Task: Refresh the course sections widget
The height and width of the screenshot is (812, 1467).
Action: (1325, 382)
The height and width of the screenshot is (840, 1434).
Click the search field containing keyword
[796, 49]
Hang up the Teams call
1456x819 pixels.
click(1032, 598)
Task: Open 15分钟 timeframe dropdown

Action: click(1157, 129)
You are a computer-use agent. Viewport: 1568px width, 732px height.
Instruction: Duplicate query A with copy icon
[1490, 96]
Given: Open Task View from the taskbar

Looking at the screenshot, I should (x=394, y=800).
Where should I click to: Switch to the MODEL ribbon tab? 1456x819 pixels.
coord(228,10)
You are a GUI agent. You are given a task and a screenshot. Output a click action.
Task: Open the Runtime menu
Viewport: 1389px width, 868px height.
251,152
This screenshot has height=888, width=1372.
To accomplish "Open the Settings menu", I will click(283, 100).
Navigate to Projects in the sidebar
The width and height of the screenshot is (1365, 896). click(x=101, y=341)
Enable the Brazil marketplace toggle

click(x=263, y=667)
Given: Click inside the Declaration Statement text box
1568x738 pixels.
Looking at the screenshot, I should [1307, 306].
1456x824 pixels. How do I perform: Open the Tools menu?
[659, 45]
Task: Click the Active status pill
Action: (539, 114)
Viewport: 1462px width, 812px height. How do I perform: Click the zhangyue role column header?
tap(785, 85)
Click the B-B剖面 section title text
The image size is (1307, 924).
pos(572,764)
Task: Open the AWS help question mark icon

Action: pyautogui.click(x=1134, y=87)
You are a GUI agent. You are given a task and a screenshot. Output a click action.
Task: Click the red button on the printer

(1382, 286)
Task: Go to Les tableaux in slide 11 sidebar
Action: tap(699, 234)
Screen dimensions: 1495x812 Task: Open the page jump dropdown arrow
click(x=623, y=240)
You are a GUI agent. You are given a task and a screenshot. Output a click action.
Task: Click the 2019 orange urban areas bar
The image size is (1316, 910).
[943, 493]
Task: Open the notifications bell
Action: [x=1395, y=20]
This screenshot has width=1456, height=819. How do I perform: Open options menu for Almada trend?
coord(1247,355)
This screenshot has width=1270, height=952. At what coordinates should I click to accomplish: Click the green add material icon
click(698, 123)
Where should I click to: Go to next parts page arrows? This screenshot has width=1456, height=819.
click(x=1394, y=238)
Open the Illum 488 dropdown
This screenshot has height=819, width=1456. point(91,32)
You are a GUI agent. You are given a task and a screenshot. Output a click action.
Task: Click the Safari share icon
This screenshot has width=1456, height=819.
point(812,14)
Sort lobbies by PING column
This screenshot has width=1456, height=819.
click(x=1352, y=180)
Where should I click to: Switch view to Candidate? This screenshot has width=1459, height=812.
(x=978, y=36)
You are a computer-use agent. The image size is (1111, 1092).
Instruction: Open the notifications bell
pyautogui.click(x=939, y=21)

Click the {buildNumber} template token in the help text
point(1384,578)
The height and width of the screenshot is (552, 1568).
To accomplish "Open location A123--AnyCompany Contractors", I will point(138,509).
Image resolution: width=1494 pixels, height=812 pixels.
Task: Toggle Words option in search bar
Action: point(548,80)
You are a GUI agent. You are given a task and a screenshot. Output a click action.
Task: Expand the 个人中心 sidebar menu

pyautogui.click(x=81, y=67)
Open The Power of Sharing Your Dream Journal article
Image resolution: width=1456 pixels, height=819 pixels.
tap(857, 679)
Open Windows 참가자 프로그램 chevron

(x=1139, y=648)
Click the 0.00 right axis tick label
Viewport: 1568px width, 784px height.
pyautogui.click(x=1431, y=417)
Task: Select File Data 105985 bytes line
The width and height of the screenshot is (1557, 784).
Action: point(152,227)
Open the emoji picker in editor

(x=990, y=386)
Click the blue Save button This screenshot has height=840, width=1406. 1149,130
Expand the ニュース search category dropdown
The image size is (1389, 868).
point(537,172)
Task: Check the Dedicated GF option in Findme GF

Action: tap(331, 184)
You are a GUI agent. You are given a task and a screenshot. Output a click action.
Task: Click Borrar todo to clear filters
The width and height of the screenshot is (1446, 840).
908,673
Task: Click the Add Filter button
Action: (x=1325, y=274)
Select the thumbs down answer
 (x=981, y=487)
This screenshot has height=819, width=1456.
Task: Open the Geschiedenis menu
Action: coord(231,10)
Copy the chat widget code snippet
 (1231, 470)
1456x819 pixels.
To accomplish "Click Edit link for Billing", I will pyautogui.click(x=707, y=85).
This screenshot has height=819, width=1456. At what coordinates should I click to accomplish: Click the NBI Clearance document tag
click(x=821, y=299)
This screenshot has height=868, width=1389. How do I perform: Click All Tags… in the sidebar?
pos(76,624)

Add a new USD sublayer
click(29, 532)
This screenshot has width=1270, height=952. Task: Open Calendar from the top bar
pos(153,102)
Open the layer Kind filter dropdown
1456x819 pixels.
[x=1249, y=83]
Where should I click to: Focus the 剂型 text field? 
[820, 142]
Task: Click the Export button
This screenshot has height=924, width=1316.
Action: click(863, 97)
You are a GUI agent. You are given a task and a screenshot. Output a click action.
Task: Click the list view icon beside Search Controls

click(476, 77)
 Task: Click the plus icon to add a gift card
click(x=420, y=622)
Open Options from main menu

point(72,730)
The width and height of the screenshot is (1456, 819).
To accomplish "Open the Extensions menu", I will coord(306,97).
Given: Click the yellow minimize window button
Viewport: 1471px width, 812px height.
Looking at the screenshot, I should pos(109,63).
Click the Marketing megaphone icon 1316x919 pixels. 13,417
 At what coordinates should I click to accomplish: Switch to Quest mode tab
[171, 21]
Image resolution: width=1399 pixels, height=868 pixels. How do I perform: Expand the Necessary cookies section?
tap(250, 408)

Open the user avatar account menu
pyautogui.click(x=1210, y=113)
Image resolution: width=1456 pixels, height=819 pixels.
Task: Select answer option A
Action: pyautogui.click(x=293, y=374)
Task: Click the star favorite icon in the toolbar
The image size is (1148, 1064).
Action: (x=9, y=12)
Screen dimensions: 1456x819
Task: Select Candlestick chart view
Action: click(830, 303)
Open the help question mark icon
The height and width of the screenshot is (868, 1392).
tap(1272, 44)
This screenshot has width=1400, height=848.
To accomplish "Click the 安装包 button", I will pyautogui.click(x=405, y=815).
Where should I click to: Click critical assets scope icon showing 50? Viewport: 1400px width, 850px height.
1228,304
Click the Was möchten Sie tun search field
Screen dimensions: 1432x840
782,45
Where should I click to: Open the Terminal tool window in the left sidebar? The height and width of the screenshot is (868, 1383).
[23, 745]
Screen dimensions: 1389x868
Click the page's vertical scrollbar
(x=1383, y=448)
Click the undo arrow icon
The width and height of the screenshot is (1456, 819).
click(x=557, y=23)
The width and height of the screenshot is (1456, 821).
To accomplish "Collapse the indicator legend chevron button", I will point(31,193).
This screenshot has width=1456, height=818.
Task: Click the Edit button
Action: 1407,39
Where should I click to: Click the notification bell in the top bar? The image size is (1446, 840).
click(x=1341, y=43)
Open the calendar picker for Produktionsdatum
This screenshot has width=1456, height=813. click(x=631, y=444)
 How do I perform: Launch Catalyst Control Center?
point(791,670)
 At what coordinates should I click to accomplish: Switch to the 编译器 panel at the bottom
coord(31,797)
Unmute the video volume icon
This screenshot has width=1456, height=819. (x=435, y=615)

--------

→ YOUR ASSIGNMENT
In the listing above, find the line with "Task: Click the red button on the printer" and the line with "The height and width of the screenshot is (552, 1568).". Output those two lines and every line between them, exactly as written.

→ EXPECTED OUTPUT
Task: Click the red button on the printer

(1382, 286)
Task: Go to Les tableaux in slide 11 sidebar
Action: tap(699, 234)
Screen dimensions: 1495x812 Task: Open the page jump dropdown arrow
click(x=623, y=240)
You are a GUI agent. You are given a task and a screenshot. Output a click action.
Task: Click the 2019 orange urban areas bar
The image size is (1316, 910).
[943, 493]
Task: Open the notifications bell
Action: [x=1395, y=20]
This screenshot has width=1456, height=819. How do I perform: Open options menu for Almada trend?
coord(1247,355)
This screenshot has width=1270, height=952. At what coordinates should I click to accomplish: Click the green add material icon
click(698, 123)
Where should I click to: Go to next parts page arrows? This screenshot has width=1456, height=819.
click(x=1394, y=238)
Open the Illum 488 dropdown
This screenshot has height=819, width=1456. point(91,32)
You are a GUI agent. You are given a task and a screenshot. Output a click action.
Task: Click the Safari share icon
This screenshot has width=1456, height=819.
point(812,14)
Sort lobbies by PING column
This screenshot has width=1456, height=819.
click(x=1352, y=180)
Where should I click to: Switch view to Candidate? This screenshot has width=1459, height=812.
(x=978, y=36)
You are a computer-use agent. The image size is (1111, 1092).
Instruction: Open the notifications bell
pyautogui.click(x=939, y=21)

Click the {buildNumber} template token in the help text
point(1384,578)
The height and width of the screenshot is (552, 1568).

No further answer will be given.